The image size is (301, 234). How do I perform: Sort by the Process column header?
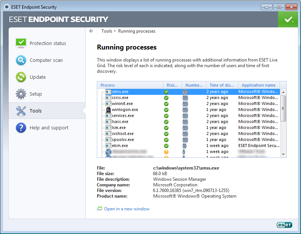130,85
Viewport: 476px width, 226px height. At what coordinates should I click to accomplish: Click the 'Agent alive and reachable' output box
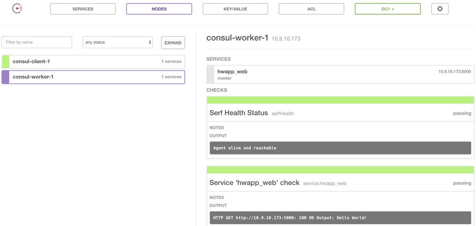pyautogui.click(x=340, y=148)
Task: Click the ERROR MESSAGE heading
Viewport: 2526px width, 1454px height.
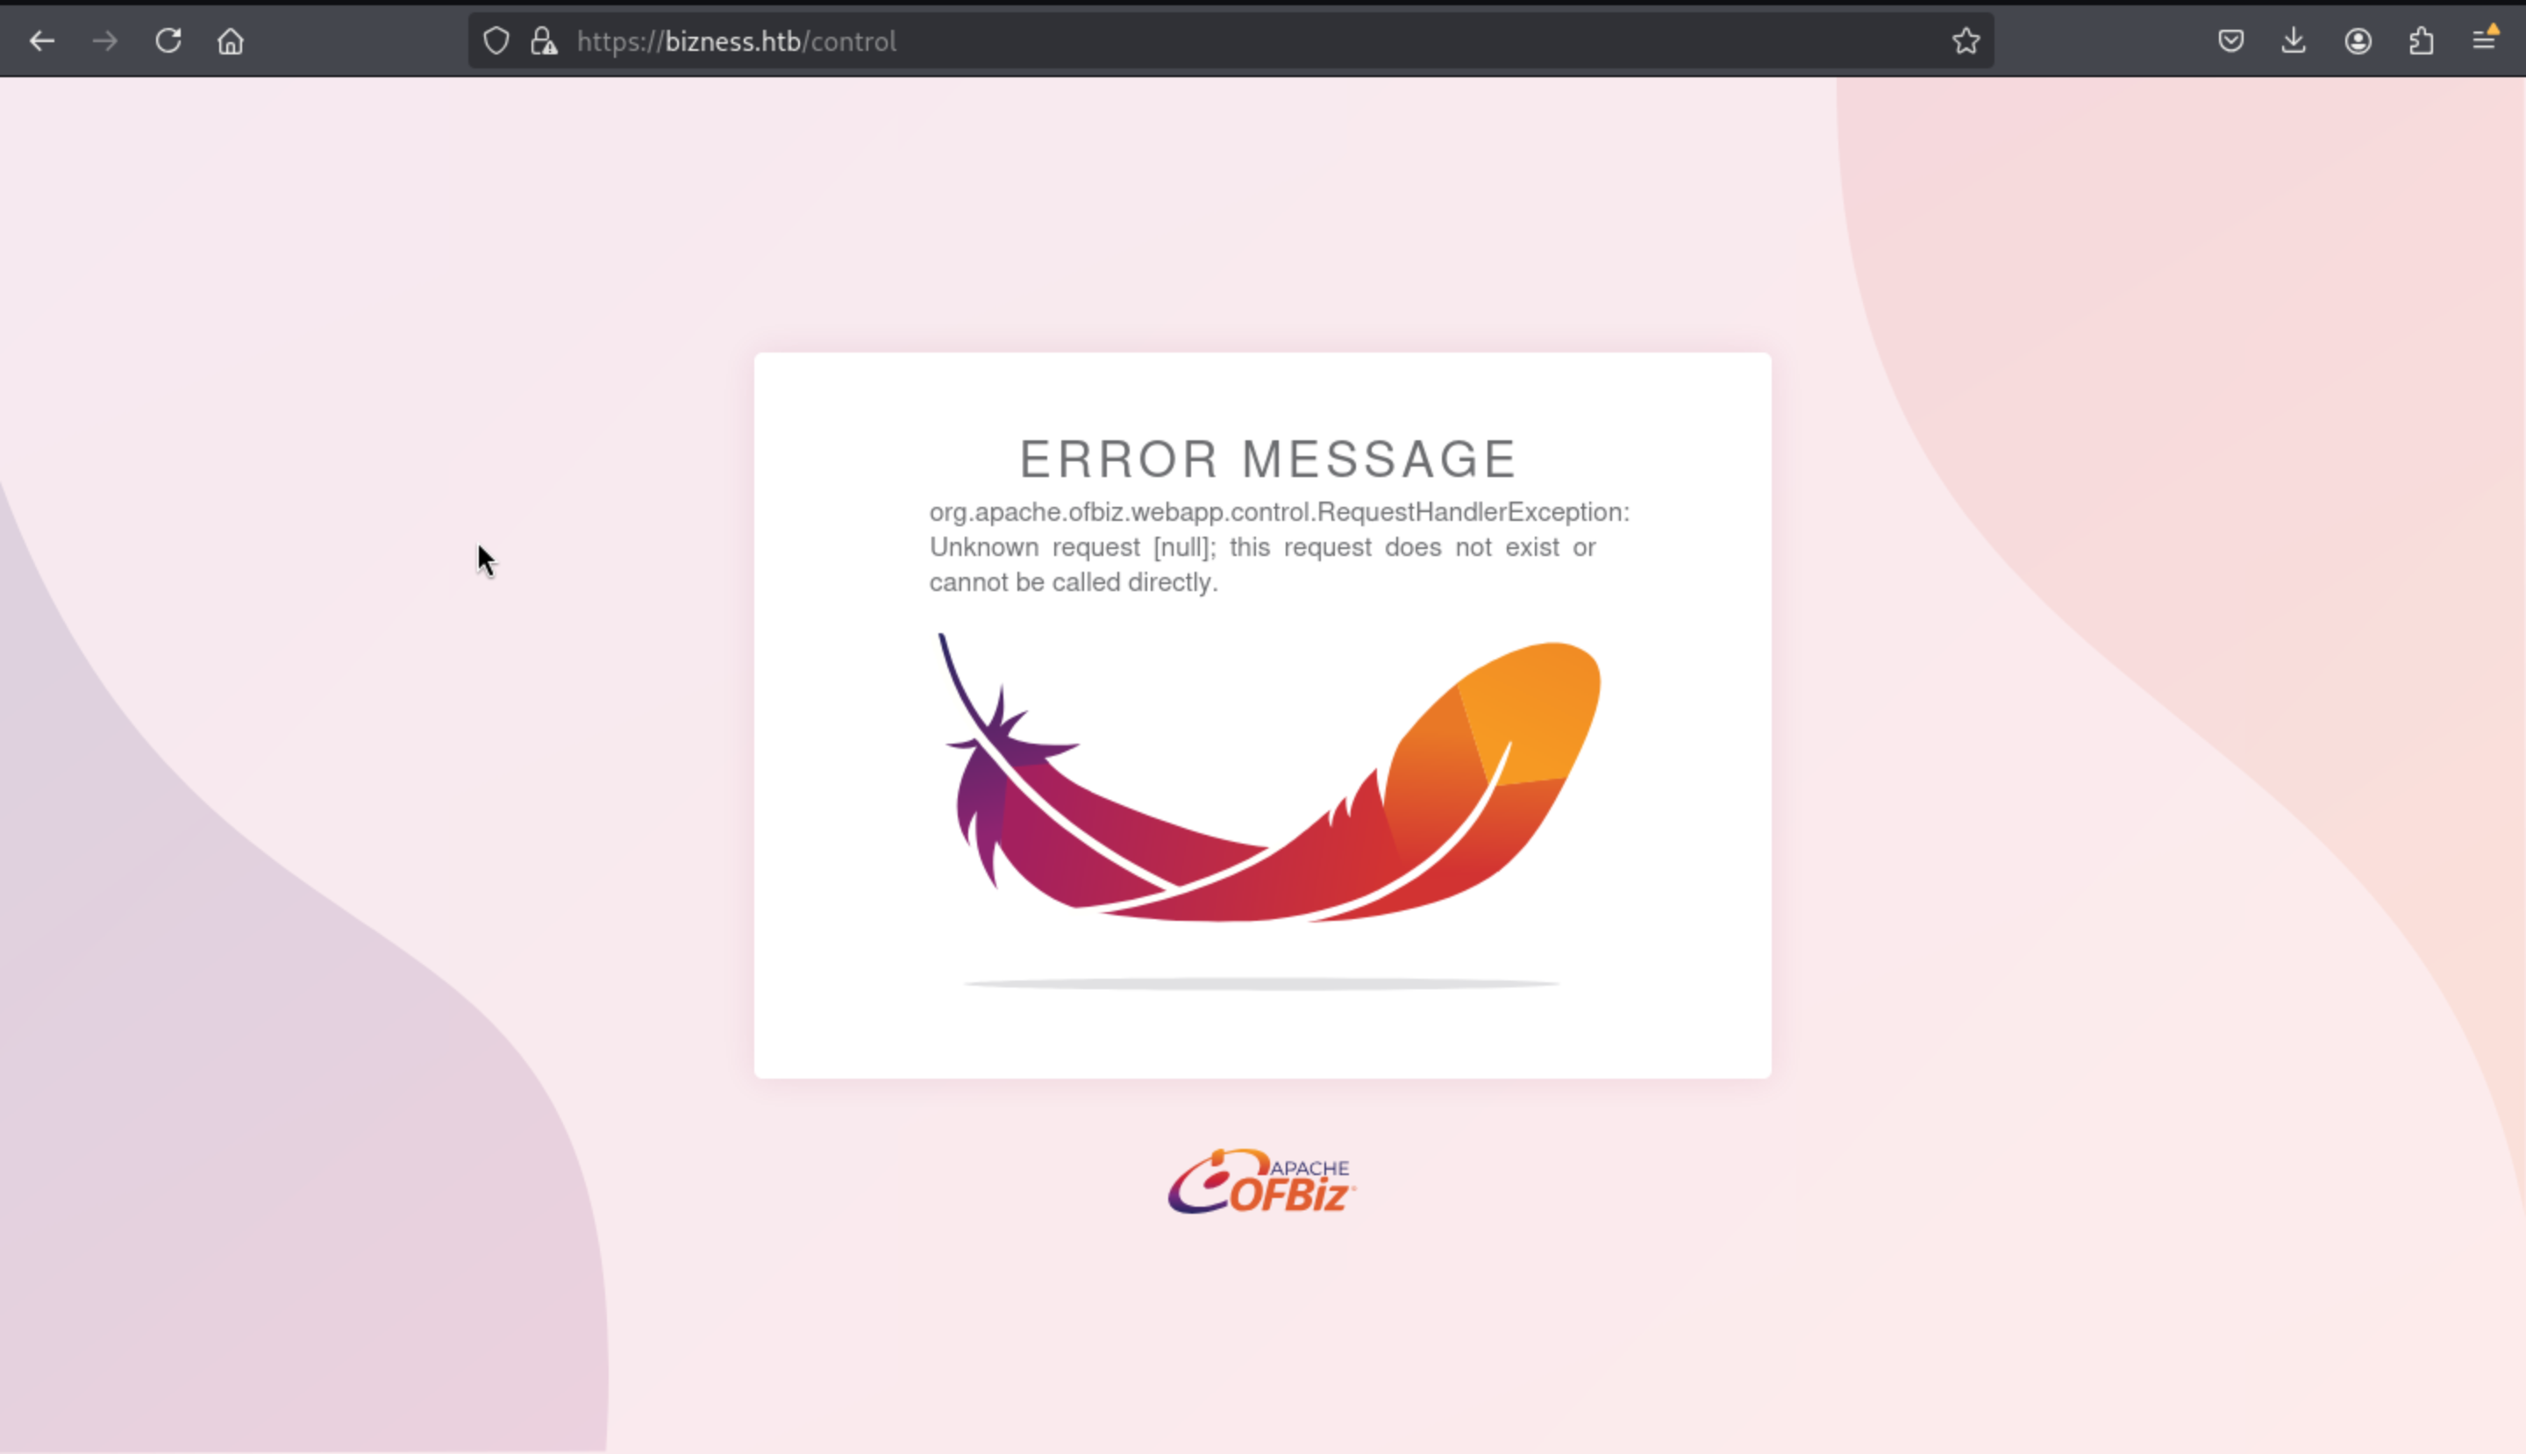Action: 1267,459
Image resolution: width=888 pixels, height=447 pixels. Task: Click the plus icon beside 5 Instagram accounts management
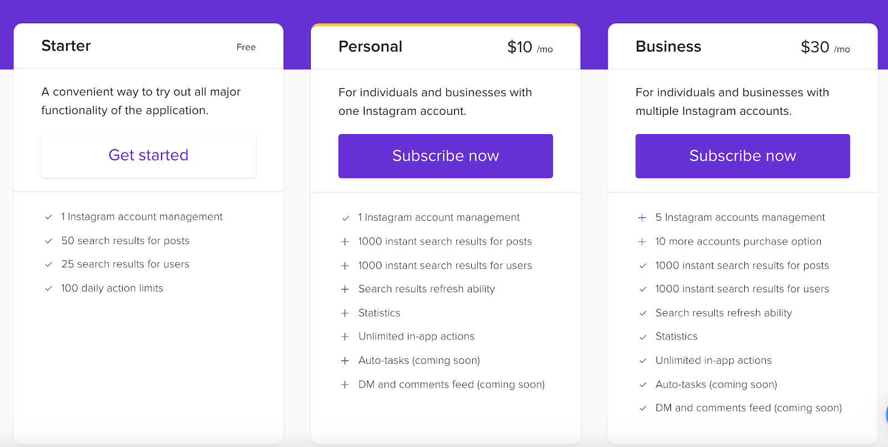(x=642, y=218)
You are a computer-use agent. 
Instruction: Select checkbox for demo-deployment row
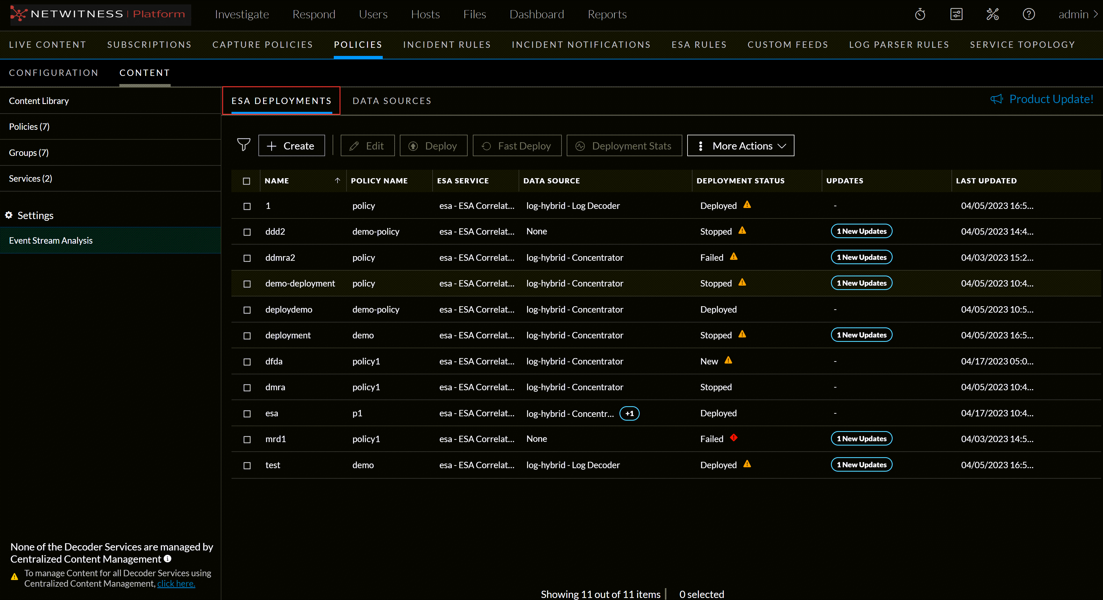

──────

→ **Task statement**
Rewrite all the records above, changing every "Viewport" to "Window" and leaving everything else the same. Leave the pictures out of your answer.

→ **Response for this exercise**
The image size is (301, 234). How do I perform: Sort by the Process column header?
130,85
Window: 476px width, 226px height. At what coordinates should I click to accomplish: Click the 'Agent alive and reachable' output box
pyautogui.click(x=340, y=148)
Task: Click the ERROR MESSAGE heading
Window: 2526px width, 1454px height.
Action: 1267,459
Image resolution: width=888 pixels, height=447 pixels. Task: Click the plus icon beside 5 Instagram accounts management
(x=642, y=218)
You are a computer-use agent. 
Instruction: Select checkbox for demo-deployment row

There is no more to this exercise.